Andrew G. Biggs said...

If you're looking to find (or disprove) a general trend, you want as many data points as possible, since with a small sample there's always the possibility that the general conclusion -- 'the Trustees are overly pessimistic' -- is based on chance.

As it happens, restricting your data only to the past 10 years may be biased because the mid-90s were a point when, as the Blahous paper points out, the Trustees genuinely were too pessimistic about the program's finances. They took a while to accept higher rates of productivity and wage growth. But it's hard to extrapolate from those years to the coming 75 years; there isn't any strong consensus among economists that productivity will be higher than the Trustees currently project.

rosserjb@jmu.edu said...

Andrew,

So, how is it that in six of the last ten years, the economy has done better than the GDP forecast of the low cost projection, but somehow the chart you show has the low cost projection always doing better than the actual cash balances?

I note that the intermediate cost projection has a very pessimistic projection regarding immigration and demography more generally. Is immigration really going to collapse to near zero in the near future?

Also, I point out that even if the threatened "bankruptcy" occurs as forecast in the intermediate projection, will not the payments recipients get after that still exceed those of current recipients in real per capita terms by more than 120%.

Barkley Rosser

Andrew G. Biggs said...

Barkley asked:

"So, how is it that in six of the last ten years, the economy has done better than the GDP forecast of the low cost projection, but somehow the chart you show has the low cost projection always doing better than the actual cash balances?"

If I'm understanding the question, it's asking how recent low cost estimates overstated the 2005 cash flows even though GDP growth exceeded the low cost projections.

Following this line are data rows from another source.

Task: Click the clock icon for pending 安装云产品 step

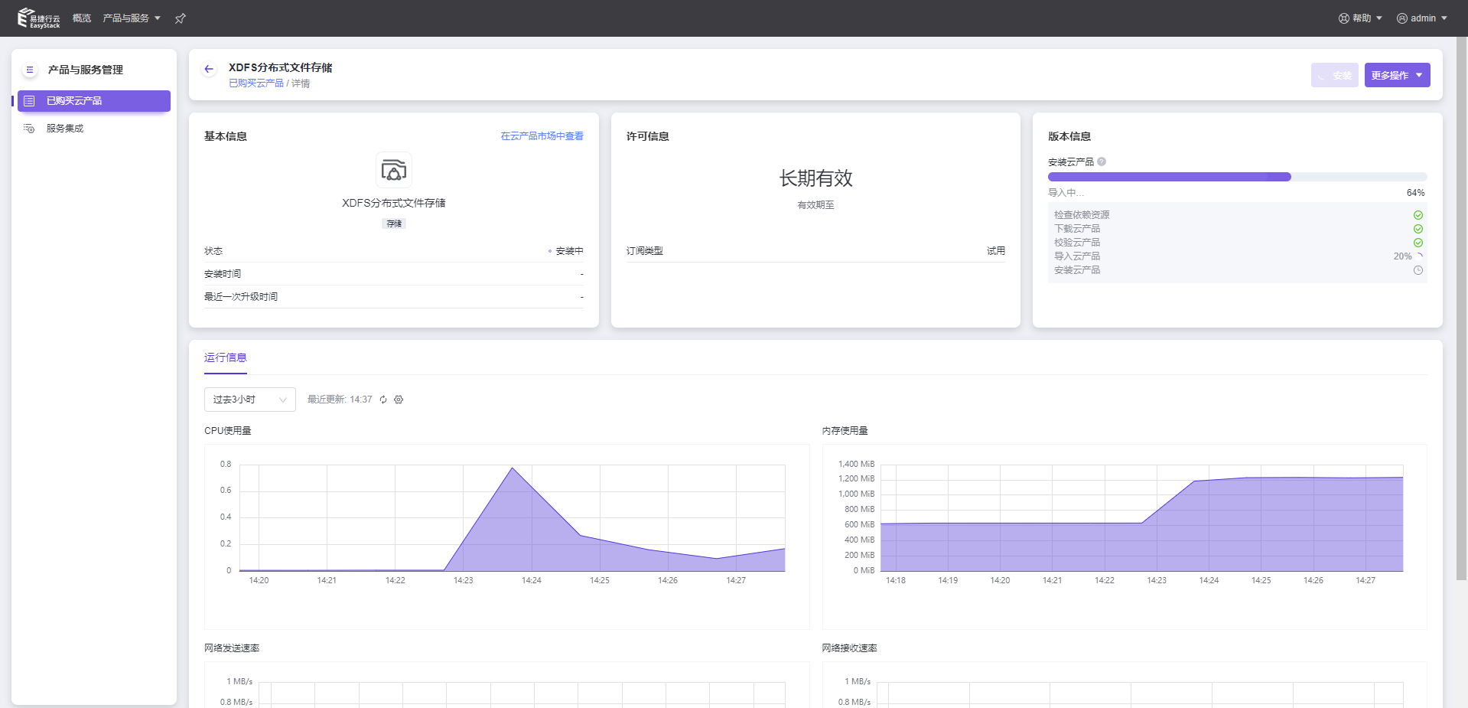Action: [x=1418, y=270]
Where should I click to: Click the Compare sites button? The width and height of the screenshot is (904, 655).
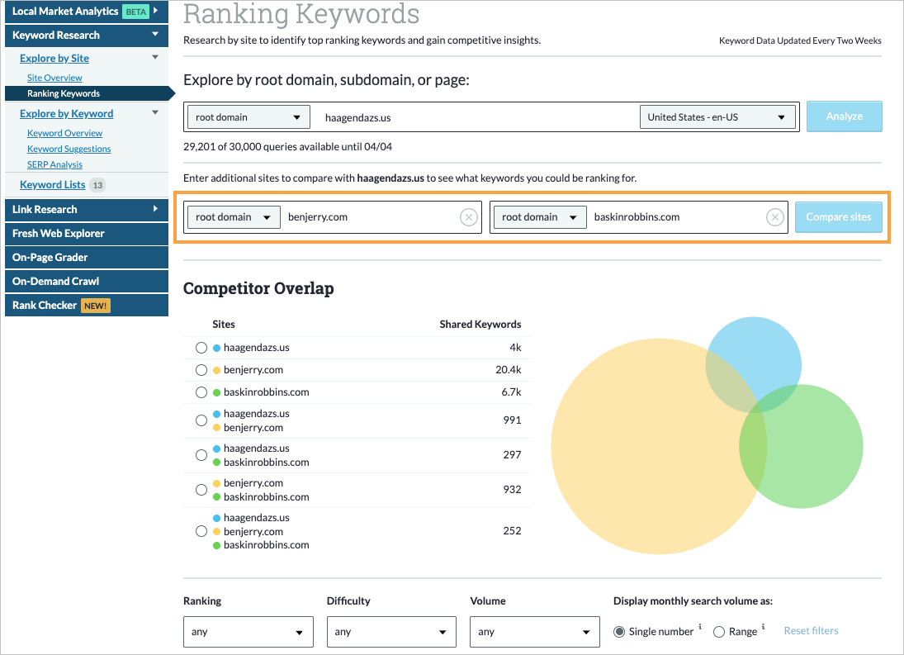[838, 216]
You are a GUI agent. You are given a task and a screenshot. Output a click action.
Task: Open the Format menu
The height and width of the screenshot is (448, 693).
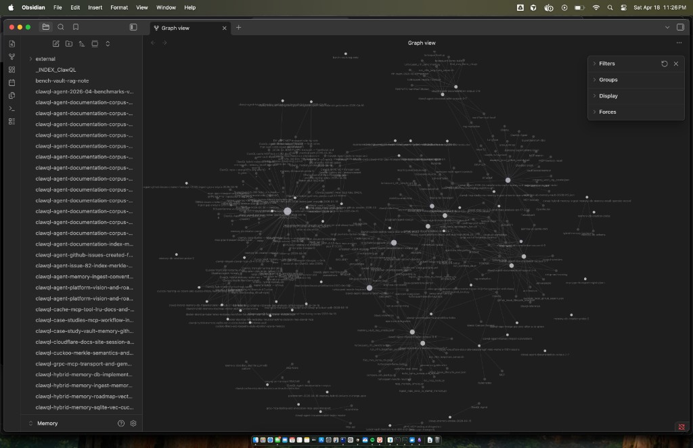(119, 7)
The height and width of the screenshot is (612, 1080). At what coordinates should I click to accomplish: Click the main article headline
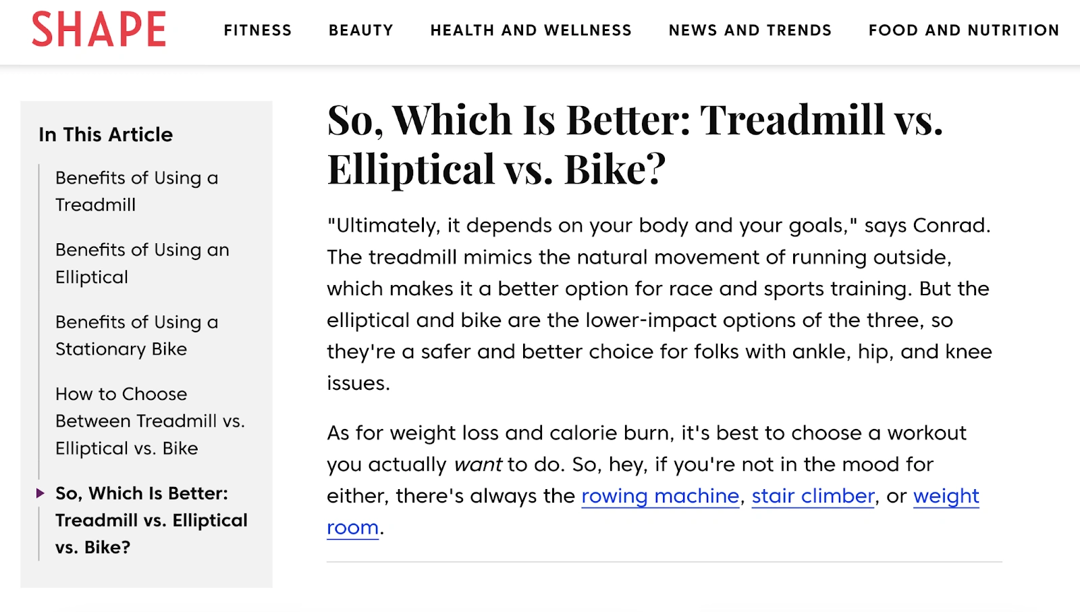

The answer (I believe) is that GDP growth didn't surpass the Low Cost projected levels. For instance, in the 2002 Report the Low Cost projected cash flow for 2005 was a surplus of 2.66 percent of payroll. Projected real GDP growth for 2002, 2003 and 2004 was 1.6%, 4.6% and 4.6% respectively. Realized real GDP growth for those years was 1.6%, 2.5% and 3.9%, respectively. So the economy didn't live up to the Low Cost projections. (This is only for one example; other factors may be at work here. For instance, disability cases have been rising quickly; I'm sure they rose faster than the Low Cost projections predicted.)

Bruce Webb said...

Which of course presents a challenge for privatizers.

I made up a little ditty back in 1997 or so and I think it is as valid today as it was then:

If Privatization is Possible, it Won't be Necessary.
If Privatization is Necessary, it Won't be Possible.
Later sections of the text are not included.